The university's history dates back to the foundation of its predecessor colleges in London, St John's College and St Mark's College. The former chapel of St Mark's College, designed by Edward Blore is on the Fulham Road, Chelsea, and is now a private residence.

St Mark's College in Chelsea was founded by the National Society (now National Society for Promoting Religious Education) in 1841. Its first principal, The Reverend Derwent Coleridge, son of the poet Samuel Taylor Coleridge, emphasised the study of Latin and worship in the college chapel. During the First World War, St Mark's College was requisitioned by the War Office to create the 2nd London General Hospital, a facility for the Royal Army Medical Corps to treat military casualties.

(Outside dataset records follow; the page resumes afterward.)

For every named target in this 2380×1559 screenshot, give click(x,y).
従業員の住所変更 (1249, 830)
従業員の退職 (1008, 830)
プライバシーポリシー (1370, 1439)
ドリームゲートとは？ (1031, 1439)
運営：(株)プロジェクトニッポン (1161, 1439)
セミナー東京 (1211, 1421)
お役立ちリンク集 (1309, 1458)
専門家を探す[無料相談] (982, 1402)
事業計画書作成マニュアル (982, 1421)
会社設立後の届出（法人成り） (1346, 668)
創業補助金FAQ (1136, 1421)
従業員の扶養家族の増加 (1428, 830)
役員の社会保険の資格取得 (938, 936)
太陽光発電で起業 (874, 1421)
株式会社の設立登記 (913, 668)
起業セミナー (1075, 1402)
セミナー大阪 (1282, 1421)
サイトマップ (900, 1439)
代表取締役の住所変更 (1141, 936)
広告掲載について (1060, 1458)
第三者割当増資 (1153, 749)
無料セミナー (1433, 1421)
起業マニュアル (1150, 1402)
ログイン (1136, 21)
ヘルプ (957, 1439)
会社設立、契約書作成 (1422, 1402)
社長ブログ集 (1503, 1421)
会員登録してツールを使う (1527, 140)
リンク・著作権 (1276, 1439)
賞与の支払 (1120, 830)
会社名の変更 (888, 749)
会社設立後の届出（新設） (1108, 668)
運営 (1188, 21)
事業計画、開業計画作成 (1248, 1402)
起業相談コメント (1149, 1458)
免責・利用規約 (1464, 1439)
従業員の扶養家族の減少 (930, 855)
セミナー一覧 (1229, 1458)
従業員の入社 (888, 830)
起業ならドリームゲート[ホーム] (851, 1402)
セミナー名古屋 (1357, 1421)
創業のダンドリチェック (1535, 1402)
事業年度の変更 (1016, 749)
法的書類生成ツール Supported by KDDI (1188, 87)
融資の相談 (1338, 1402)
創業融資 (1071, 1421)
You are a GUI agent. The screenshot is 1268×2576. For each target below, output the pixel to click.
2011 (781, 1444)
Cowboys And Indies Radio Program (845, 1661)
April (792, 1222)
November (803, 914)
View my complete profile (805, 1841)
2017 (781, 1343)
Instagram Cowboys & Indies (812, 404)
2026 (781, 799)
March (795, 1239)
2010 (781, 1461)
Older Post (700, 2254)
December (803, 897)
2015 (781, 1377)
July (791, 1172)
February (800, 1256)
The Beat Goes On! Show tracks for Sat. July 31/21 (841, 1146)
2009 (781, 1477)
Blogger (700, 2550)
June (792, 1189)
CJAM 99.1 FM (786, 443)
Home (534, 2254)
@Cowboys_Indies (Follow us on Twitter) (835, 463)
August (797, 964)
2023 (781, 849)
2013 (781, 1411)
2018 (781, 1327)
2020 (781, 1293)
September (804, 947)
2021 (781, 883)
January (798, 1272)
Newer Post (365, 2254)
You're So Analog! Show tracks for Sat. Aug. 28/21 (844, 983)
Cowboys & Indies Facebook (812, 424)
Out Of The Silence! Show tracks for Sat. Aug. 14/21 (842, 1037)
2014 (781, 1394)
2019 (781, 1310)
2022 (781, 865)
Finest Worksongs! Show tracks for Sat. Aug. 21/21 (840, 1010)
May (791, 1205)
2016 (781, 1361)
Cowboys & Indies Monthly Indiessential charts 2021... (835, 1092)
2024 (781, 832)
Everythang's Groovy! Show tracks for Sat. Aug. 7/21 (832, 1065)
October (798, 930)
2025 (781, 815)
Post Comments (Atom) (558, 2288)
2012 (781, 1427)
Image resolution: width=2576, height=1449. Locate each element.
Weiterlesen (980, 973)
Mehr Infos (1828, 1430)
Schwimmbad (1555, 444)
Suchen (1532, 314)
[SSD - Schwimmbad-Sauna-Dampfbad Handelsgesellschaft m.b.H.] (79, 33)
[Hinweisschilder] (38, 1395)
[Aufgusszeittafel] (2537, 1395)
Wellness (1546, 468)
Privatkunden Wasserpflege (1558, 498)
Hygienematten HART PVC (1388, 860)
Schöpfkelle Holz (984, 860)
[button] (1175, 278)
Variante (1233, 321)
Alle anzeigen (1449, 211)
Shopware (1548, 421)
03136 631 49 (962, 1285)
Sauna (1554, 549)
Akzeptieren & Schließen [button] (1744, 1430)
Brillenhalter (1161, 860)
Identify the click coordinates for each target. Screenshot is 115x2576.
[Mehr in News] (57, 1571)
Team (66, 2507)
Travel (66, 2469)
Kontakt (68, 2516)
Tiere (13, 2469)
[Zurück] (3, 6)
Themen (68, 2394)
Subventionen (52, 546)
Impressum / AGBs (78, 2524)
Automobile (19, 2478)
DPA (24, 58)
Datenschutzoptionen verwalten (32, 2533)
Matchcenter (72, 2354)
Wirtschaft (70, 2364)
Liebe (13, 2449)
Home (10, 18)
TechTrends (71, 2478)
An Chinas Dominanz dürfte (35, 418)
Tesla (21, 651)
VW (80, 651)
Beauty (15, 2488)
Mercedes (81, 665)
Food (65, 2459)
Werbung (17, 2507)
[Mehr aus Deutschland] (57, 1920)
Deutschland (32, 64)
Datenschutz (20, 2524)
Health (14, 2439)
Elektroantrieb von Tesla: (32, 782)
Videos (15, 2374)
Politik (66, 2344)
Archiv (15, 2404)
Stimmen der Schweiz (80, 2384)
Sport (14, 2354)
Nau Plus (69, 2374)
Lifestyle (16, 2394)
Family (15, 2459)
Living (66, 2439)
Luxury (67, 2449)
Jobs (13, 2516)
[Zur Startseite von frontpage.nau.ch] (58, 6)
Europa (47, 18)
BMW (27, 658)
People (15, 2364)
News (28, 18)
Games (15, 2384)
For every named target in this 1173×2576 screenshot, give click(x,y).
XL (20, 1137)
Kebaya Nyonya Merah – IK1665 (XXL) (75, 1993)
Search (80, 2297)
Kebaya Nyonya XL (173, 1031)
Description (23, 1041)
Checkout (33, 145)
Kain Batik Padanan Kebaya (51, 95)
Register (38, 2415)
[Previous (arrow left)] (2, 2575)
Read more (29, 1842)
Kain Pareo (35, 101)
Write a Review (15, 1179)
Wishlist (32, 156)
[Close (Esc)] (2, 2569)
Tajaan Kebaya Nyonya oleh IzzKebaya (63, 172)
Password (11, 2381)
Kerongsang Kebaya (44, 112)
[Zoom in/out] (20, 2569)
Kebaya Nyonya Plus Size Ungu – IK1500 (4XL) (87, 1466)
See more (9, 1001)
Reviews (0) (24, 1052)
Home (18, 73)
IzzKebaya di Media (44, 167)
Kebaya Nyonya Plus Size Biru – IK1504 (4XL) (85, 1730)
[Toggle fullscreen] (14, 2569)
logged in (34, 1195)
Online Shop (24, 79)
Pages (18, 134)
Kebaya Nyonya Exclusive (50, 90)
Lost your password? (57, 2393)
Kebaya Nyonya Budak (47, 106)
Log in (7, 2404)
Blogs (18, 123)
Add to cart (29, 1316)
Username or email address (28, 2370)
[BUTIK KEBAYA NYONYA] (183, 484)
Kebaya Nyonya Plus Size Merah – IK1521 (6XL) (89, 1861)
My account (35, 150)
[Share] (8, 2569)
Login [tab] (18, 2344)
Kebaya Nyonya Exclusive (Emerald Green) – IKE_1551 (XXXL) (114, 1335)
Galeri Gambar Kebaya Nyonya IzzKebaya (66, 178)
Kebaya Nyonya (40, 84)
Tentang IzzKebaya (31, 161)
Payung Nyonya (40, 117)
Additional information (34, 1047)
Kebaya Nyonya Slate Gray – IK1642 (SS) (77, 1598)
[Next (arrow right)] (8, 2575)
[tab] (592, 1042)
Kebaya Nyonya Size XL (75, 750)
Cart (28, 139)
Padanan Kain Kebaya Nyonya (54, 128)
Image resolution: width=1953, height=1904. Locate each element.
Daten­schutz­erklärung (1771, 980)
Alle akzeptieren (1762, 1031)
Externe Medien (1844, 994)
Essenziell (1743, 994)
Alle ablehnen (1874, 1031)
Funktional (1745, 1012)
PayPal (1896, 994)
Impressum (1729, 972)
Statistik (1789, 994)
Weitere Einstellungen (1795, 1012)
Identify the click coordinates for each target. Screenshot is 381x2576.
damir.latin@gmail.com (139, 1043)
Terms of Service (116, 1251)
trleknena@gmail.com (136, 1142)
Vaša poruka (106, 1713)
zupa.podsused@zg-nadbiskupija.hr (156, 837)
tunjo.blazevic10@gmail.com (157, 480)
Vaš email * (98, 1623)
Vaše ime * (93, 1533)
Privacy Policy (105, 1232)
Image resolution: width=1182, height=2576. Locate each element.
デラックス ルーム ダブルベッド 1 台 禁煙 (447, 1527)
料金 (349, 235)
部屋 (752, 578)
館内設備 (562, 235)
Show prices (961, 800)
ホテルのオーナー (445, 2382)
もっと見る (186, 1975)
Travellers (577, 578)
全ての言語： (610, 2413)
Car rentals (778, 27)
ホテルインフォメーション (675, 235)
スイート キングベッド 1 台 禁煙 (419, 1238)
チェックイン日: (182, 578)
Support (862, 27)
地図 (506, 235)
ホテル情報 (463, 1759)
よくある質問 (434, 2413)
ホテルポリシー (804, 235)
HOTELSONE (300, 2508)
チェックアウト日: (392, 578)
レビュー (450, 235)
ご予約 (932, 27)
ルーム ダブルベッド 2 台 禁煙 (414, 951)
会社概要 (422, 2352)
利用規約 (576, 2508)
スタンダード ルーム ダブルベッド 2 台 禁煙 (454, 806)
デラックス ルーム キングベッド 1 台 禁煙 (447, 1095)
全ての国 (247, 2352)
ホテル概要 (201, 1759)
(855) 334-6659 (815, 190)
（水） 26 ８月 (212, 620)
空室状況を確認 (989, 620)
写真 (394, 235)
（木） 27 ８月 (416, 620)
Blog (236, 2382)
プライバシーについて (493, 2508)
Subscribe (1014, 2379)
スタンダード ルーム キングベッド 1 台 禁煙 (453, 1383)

Battersea Training College was established in Old Battersea House in 1840 by Sir James Kay-Shuttleworth, together with Edward Carleton Tufnell, as a private teacher training institution. Kay-Shuttleworth transferred the college to the National Society in 1843. The college was renamed as St John's College, Battersea in around 1879.

These colleges merged in 1923, establishing a single institution in Chelsea as the College of St Mark & St John, with the title 'Marjon' first used, adopting the first part of both names. In 1973, the move to Plymouth came due to the college outgrowing the Chelsea campus.

In 1991 the college became affiliated to the University of Exeter, which accredited it to run undergraduate and postgraduate programmes leading to degree awards of the University of Exeter, and in 2007, gained University College status, as the University College Plymouth St Mark & St John. It was awarded full university status as Plymouth Marjon University in 2013.

==Campus==
The university campus is located several miles north of Plymouth city centre, next to Derriford Hospital. Residential accommodation is provided, and all first-year students are guaranteed a place. In 2013 a major investment programme in campus facilities was completed, with new sport and exercise science laboratories, extensive indoor and outdoor sports provision, a theatre, a media centre and a music studio.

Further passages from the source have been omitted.